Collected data
------------------------------

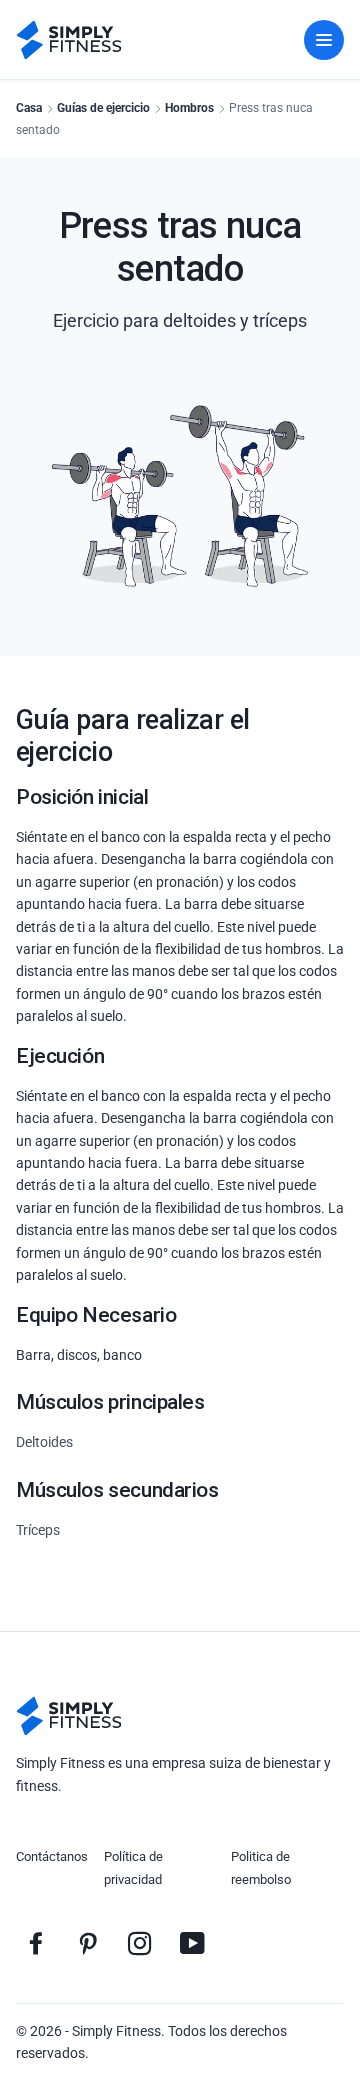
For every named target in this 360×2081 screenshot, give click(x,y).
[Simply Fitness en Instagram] (140, 1943)
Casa (29, 108)
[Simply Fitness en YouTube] (192, 1943)
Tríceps (38, 1530)
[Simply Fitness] (69, 1716)
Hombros (189, 108)
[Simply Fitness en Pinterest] (88, 1943)
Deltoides (44, 1442)
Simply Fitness (116, 2031)
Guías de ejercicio (103, 108)
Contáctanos (52, 1856)
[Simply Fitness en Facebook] (36, 1943)
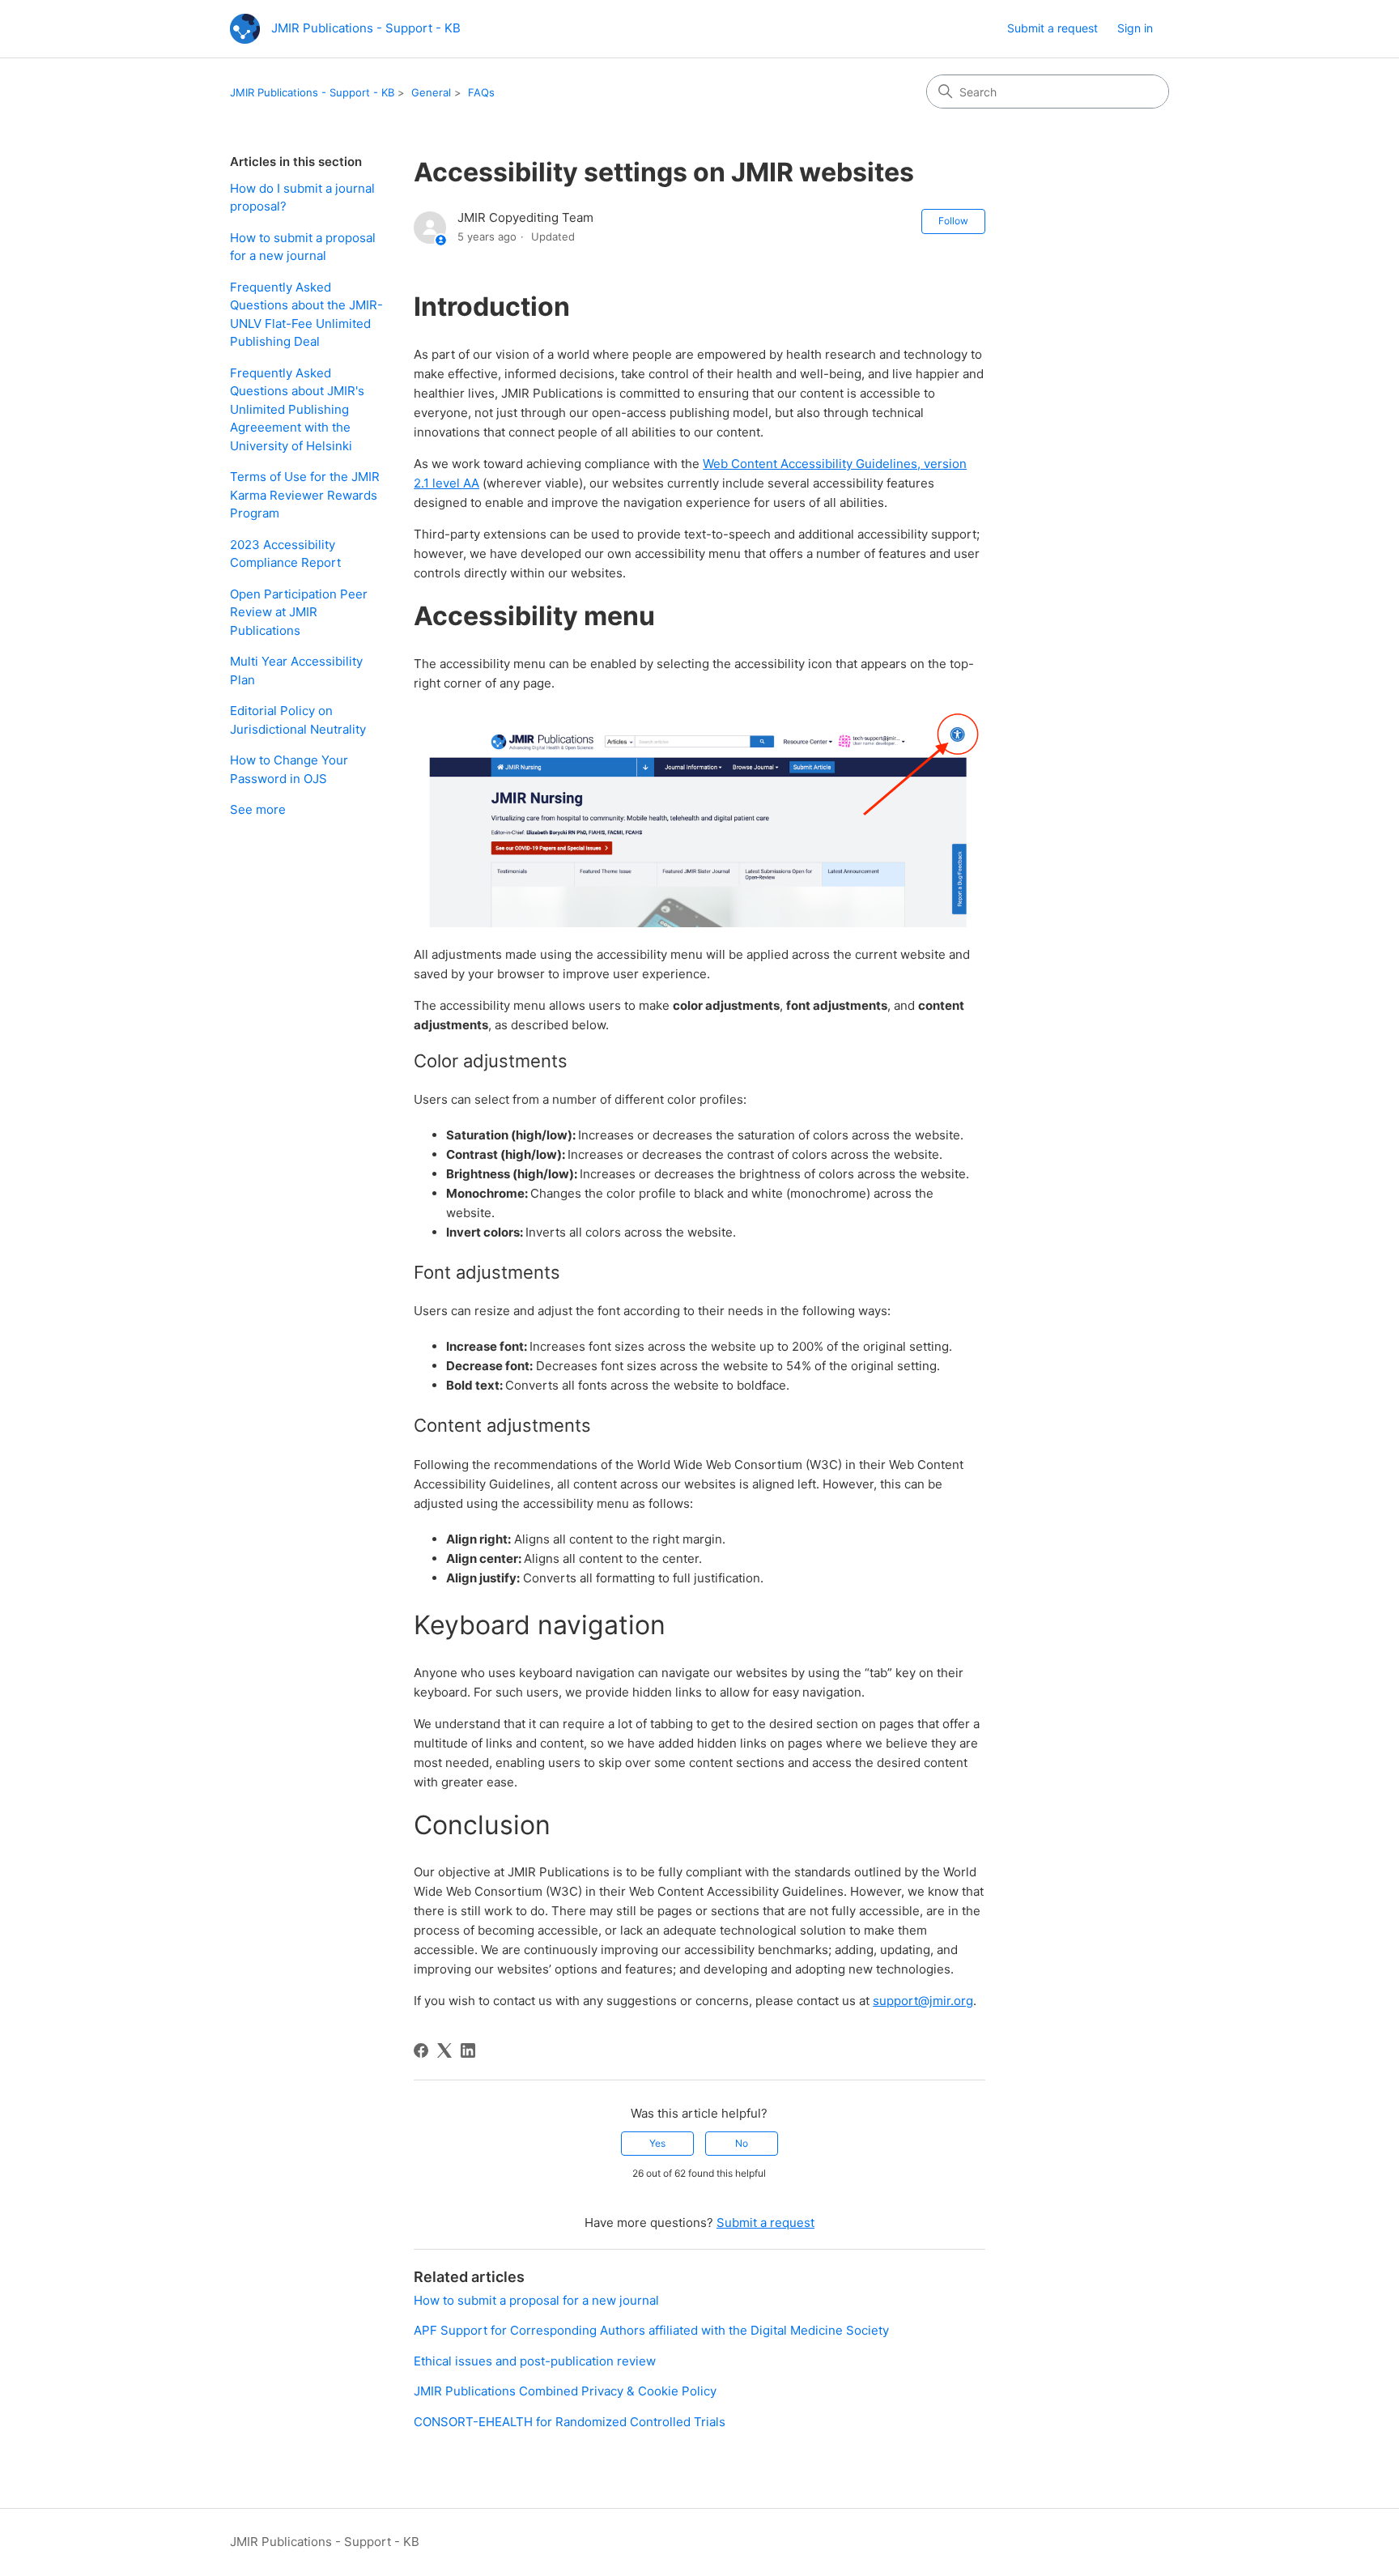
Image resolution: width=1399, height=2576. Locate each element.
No (741, 2143)
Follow (953, 221)
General (431, 92)
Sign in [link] (1135, 28)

------------------------------

:: AIM OF THE EXERCISE ::
Please return every line of the records that contains the word "Simply".

:: REPLY ::
[Simply Fitness en Instagram] (140, 1943)
[Simply Fitness en YouTube] (192, 1943)
[Simply Fitness] (69, 1716)
[Simply Fitness en Pinterest] (88, 1943)
Simply Fitness (116, 2031)
[Simply Fitness en Facebook] (36, 1943)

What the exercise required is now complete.